What this means is that each individual has (up to) n-1 different consumer choice problems. Because in each of the n-1 markets, the quantity constraints are those that apply in the other n-2 markets. And that other n-2 is a different set of markets in each of the n-1 cases.
Emphasis in the original.
How many goods are there? Some estimates say that Amazon has 160 to 200 million products. Therefore each individual is solving on the order of a 100-million-dimensional consumer choice problem. That linear programming problem would take a typical modern desktop computer about 300 hours to solve.
Obviously there is some factorization happening (I don't really optimize over all goods, but probably classes of goods and narrow the focus to a specific need at a specific time), but it's still unrealistic.

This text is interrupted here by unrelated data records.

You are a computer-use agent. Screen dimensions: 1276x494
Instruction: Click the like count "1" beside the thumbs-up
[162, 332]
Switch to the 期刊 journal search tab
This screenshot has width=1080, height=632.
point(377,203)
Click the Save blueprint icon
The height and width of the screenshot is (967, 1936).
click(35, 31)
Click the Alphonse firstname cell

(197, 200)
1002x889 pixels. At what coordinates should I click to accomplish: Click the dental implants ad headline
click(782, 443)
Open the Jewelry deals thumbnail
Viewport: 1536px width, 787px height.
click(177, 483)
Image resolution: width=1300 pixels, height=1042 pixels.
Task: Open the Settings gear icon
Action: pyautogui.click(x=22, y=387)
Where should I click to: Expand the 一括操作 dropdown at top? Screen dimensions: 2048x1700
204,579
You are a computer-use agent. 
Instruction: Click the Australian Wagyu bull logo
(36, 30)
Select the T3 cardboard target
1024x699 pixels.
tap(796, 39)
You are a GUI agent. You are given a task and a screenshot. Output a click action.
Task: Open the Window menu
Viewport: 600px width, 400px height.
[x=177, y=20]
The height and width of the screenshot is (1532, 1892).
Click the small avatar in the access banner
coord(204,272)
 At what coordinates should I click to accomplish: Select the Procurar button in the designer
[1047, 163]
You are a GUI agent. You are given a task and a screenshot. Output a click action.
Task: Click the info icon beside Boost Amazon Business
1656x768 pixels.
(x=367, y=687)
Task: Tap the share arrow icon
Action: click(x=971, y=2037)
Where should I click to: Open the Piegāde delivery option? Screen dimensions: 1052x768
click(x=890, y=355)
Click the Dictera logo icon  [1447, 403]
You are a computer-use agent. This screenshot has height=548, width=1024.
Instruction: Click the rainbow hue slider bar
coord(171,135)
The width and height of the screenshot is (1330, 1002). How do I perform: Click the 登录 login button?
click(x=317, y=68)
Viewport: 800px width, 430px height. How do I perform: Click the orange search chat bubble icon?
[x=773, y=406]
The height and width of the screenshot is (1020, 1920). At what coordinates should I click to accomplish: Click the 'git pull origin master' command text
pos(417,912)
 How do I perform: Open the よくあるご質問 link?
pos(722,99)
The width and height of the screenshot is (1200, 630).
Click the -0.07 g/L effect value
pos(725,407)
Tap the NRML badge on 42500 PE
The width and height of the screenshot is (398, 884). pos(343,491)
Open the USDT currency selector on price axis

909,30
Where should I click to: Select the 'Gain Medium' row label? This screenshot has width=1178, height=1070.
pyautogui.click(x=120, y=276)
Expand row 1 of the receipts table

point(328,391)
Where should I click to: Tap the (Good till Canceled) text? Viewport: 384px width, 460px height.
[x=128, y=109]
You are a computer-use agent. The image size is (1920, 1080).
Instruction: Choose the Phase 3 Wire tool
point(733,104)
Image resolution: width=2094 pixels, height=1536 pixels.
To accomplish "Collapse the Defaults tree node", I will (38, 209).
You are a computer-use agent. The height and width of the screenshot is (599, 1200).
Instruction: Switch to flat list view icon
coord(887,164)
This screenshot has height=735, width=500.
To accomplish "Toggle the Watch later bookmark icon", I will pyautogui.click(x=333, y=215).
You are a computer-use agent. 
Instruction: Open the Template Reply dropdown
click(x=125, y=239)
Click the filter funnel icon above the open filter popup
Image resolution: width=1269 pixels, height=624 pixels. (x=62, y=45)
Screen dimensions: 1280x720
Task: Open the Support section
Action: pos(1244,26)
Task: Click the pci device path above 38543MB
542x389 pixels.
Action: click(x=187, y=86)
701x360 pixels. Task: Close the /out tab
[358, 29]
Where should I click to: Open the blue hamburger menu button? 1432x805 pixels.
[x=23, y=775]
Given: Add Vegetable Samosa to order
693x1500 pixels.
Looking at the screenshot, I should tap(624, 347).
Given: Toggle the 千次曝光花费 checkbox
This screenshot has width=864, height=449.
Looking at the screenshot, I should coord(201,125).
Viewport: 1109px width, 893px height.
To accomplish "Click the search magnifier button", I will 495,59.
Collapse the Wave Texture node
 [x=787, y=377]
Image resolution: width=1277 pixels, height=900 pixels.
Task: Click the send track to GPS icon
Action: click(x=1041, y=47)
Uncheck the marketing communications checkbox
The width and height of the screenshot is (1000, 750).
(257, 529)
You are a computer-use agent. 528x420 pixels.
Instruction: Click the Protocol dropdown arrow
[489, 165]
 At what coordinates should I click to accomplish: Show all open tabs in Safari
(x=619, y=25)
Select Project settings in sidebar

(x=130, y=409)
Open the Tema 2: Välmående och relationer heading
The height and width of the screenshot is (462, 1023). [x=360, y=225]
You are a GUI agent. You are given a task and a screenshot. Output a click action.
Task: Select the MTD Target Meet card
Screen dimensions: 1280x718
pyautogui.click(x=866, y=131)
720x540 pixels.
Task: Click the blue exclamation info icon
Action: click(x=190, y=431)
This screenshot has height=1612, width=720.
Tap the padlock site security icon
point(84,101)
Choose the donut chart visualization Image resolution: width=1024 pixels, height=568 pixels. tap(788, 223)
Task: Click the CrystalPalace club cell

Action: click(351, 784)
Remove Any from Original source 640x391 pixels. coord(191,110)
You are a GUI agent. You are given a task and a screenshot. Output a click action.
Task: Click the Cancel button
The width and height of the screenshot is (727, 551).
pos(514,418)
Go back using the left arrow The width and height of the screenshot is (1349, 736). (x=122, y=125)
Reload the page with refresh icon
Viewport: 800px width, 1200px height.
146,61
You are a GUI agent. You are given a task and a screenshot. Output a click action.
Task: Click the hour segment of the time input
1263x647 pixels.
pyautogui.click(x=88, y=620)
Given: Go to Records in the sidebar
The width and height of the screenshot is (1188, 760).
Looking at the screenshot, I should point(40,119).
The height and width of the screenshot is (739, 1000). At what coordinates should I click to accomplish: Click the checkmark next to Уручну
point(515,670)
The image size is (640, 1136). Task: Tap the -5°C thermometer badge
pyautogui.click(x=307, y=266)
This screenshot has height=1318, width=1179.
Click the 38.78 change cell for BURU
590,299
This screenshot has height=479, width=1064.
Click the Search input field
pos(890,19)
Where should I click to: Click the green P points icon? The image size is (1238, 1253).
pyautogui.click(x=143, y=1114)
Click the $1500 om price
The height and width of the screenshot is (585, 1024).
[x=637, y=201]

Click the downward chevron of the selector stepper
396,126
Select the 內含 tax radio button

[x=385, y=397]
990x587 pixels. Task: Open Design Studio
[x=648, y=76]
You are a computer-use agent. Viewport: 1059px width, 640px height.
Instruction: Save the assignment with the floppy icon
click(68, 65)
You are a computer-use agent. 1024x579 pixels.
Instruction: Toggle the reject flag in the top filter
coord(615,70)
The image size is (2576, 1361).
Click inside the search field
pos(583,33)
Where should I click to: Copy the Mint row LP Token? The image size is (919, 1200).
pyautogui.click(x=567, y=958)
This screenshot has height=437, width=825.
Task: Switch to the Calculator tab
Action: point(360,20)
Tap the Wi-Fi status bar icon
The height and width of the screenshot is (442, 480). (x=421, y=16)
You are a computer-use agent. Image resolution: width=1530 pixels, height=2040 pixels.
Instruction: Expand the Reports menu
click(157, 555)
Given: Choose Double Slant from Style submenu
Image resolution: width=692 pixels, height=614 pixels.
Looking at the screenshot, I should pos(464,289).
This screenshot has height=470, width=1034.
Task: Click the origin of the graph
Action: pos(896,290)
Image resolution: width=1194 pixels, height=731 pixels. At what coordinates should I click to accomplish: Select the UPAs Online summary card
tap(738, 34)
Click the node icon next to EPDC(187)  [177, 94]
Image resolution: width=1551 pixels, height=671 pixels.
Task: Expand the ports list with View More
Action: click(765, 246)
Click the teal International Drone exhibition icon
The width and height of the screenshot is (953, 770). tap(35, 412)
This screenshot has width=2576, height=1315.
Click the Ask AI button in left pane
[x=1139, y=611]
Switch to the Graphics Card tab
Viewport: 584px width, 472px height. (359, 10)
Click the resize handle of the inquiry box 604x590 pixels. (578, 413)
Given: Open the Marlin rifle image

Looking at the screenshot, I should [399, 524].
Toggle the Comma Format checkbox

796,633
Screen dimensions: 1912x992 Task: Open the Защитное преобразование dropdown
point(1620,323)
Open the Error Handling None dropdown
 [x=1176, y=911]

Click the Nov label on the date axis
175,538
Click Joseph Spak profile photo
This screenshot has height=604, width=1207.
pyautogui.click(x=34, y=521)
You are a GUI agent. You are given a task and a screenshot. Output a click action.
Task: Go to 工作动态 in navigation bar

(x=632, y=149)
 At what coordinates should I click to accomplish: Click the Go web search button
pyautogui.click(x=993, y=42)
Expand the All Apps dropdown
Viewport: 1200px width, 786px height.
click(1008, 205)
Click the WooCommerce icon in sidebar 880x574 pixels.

Note that there are n(n-1)/2 markets in Nick's formulation in a barter economy, meaning the problem is even worse!
Since both the barter economy and the monetary economy are necessarily radically simplified relative to the full problem in both cases, does it really make sense to talk about how a monetary economy is different from a barter economy?
Does it really matter how the full linear programming solution to a 100 million dimensional problem differs from a 10 quadrillion dimensional problem when we are obviously solving only a low dimensional subset of either problem at best?
I'd say no. Humans are at best solving on the order of 10 dimensional problems using heuristics. It doesn't matter if the full problem is 100 dimensional or 10 quadrillion dimensional.